Todos los días subo al transporte que me trae hasta el trabajo y observo, con mínimos cambios, la misma escena: gente chequeando su teléfono móvil.

Quizás por una cuestión ancestral de actuar como manada, termino haciendo lo mismo. El móvil se encarga de avisarme que la distancia entre mi casa y la oficina se recorre en un promedio de siete minutos. “No me alcanza ni para abrir el libro”, me convenzo a mí misma, y vuelvo a deslizar el dedo por la bendita pantalla.

La idea de no tener tiempo para leer y mucho menos para alimentar mi blog me mortifica. La pantalla está ahí con su “shhhh, shhhh, todo estará bien” y una maravillosa colección de distracciones y excusas.
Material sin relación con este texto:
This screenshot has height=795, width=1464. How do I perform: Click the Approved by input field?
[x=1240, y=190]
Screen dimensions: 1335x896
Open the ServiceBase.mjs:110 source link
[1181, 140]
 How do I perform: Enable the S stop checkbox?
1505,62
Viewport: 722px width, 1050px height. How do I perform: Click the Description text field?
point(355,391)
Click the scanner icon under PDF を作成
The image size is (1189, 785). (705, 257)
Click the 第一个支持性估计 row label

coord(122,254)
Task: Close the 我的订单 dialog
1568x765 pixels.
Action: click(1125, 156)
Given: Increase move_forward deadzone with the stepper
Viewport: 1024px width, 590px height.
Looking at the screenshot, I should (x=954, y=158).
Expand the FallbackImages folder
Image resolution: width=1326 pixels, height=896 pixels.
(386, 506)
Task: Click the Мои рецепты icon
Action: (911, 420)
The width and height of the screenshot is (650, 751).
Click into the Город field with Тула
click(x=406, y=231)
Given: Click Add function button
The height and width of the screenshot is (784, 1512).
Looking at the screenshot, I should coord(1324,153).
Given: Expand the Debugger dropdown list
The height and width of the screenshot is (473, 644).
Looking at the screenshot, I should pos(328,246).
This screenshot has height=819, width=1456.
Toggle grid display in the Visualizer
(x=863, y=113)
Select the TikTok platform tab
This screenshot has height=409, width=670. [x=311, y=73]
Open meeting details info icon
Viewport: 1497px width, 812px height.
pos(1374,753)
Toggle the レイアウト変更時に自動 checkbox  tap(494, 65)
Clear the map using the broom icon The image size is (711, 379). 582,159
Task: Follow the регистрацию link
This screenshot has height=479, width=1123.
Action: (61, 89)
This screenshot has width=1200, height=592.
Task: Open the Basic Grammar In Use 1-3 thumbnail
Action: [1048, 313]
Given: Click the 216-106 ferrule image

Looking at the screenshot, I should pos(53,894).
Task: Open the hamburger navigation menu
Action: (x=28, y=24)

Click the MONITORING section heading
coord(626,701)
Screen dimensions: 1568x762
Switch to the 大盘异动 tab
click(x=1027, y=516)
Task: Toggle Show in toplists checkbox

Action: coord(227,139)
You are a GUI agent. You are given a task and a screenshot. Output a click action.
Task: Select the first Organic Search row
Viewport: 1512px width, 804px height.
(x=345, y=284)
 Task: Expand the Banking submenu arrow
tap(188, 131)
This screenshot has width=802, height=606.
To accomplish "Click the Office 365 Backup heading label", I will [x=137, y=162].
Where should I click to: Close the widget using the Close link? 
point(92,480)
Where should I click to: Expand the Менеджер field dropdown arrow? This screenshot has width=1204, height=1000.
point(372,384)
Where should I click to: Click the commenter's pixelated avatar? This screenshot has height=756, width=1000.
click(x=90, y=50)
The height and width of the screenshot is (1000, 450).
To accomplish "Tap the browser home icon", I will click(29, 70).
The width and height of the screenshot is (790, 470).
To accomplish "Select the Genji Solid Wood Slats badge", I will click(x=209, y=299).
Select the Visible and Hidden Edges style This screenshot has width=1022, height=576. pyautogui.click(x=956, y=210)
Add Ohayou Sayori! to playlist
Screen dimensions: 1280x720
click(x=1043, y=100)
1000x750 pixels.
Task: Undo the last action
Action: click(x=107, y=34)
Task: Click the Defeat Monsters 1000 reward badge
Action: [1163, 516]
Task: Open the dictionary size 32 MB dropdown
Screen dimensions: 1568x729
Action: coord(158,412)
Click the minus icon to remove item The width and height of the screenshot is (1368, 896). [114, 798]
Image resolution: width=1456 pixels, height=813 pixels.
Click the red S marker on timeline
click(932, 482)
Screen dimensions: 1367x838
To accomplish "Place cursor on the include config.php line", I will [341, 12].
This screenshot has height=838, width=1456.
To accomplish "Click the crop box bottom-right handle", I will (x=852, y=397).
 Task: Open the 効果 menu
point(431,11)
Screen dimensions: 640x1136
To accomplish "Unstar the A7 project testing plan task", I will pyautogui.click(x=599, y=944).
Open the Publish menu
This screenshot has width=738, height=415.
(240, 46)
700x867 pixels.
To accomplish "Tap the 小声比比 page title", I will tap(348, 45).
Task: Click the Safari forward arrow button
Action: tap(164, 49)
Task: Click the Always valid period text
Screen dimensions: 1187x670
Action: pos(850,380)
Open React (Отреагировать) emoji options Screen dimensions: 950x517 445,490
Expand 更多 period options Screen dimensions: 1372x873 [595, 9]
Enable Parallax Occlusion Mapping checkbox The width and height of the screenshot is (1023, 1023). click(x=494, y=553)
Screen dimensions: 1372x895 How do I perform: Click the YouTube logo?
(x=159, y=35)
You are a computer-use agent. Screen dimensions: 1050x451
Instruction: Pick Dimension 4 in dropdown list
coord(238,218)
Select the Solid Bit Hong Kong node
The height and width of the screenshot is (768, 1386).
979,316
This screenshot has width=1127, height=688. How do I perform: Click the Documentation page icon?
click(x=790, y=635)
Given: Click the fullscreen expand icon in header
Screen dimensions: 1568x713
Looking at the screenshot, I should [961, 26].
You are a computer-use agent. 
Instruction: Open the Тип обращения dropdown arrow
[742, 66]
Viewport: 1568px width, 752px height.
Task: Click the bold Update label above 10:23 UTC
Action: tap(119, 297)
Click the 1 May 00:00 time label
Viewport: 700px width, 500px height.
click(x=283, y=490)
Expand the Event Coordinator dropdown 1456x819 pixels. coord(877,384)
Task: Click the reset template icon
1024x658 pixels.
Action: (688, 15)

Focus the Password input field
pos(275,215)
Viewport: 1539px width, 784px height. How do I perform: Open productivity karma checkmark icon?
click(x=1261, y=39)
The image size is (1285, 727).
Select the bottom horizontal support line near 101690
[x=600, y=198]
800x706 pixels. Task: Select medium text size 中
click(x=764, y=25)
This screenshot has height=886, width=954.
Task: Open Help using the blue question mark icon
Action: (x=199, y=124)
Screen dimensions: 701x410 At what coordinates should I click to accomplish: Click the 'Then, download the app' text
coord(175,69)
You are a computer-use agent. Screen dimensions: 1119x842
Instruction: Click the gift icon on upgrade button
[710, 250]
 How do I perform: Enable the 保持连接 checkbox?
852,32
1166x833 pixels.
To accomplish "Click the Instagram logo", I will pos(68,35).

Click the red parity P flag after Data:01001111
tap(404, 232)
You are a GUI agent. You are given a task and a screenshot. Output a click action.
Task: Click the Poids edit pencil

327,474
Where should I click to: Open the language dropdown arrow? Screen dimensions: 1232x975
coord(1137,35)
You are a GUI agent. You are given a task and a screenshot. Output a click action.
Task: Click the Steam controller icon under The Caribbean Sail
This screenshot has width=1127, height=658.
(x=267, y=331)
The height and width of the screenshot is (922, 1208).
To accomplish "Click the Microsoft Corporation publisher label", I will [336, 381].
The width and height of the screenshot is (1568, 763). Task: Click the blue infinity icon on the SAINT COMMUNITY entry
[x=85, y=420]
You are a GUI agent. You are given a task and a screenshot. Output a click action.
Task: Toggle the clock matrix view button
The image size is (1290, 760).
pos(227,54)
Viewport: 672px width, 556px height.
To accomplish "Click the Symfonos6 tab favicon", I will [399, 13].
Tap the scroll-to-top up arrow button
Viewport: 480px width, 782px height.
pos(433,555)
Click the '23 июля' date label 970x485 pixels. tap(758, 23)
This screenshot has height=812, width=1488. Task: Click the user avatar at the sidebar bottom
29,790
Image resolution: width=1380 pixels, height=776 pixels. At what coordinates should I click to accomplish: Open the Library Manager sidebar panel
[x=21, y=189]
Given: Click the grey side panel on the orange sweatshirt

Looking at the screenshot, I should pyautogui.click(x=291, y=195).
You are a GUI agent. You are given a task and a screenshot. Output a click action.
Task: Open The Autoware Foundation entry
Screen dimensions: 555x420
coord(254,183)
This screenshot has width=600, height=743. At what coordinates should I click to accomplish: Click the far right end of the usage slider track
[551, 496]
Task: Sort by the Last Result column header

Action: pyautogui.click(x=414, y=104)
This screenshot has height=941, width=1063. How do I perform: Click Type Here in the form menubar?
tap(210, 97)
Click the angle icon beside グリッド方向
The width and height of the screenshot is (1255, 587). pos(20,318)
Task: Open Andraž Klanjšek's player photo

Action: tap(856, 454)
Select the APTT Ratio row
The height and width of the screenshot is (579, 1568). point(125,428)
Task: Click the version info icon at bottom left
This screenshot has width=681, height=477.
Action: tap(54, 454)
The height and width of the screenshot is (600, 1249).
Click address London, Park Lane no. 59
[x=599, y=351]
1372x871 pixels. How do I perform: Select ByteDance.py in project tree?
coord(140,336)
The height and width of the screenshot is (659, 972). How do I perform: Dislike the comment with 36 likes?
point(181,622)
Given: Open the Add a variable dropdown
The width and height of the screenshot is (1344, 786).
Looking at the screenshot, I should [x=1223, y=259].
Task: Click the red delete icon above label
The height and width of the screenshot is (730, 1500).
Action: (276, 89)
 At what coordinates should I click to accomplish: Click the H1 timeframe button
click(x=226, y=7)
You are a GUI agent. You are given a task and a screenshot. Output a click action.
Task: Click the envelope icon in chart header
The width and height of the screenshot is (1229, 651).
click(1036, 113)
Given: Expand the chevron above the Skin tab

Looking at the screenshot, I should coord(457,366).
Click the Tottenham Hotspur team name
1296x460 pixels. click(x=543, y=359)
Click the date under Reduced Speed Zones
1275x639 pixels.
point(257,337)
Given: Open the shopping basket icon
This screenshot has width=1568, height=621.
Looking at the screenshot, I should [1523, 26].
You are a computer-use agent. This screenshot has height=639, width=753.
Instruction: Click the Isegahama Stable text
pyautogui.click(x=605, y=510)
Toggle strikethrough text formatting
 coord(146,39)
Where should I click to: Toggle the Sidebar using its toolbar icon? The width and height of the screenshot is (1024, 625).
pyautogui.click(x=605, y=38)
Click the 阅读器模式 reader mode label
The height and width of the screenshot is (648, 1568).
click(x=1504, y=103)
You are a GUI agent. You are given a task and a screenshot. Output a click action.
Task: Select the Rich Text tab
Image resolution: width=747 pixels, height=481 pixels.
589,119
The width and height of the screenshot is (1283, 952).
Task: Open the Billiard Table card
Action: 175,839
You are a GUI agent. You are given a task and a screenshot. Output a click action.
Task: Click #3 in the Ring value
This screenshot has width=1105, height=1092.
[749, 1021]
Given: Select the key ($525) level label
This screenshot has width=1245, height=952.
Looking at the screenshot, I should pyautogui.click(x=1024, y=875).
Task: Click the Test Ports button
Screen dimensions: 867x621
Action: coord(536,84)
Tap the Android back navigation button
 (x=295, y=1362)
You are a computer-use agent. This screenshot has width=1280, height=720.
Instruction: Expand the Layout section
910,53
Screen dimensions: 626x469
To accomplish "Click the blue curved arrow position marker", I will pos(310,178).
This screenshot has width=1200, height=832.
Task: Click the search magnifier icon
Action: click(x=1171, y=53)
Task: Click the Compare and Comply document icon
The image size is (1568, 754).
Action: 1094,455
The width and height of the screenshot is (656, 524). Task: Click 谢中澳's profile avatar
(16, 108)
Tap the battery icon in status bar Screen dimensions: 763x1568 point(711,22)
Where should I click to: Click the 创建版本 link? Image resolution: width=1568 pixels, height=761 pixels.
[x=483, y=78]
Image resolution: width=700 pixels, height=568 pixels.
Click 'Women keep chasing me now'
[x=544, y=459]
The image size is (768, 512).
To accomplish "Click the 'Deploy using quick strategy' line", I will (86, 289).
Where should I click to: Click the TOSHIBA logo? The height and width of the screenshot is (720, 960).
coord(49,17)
Entonces le veo los hilos al titiritero y decido tomar el control. Tengo diez minutos antes de entrar a una reunión, más o menos lo que me lleva venir de casa al trabajo.

La pantalla se ilumina, toco el icono de WordPress y produzco algún contenido de dudosa calidad literaria.

Será un placebo, una medicina no apta todavía para ser probada en humanos, un agua de Querétaro para mi conciencia, pero al menos intenté cambiar algo.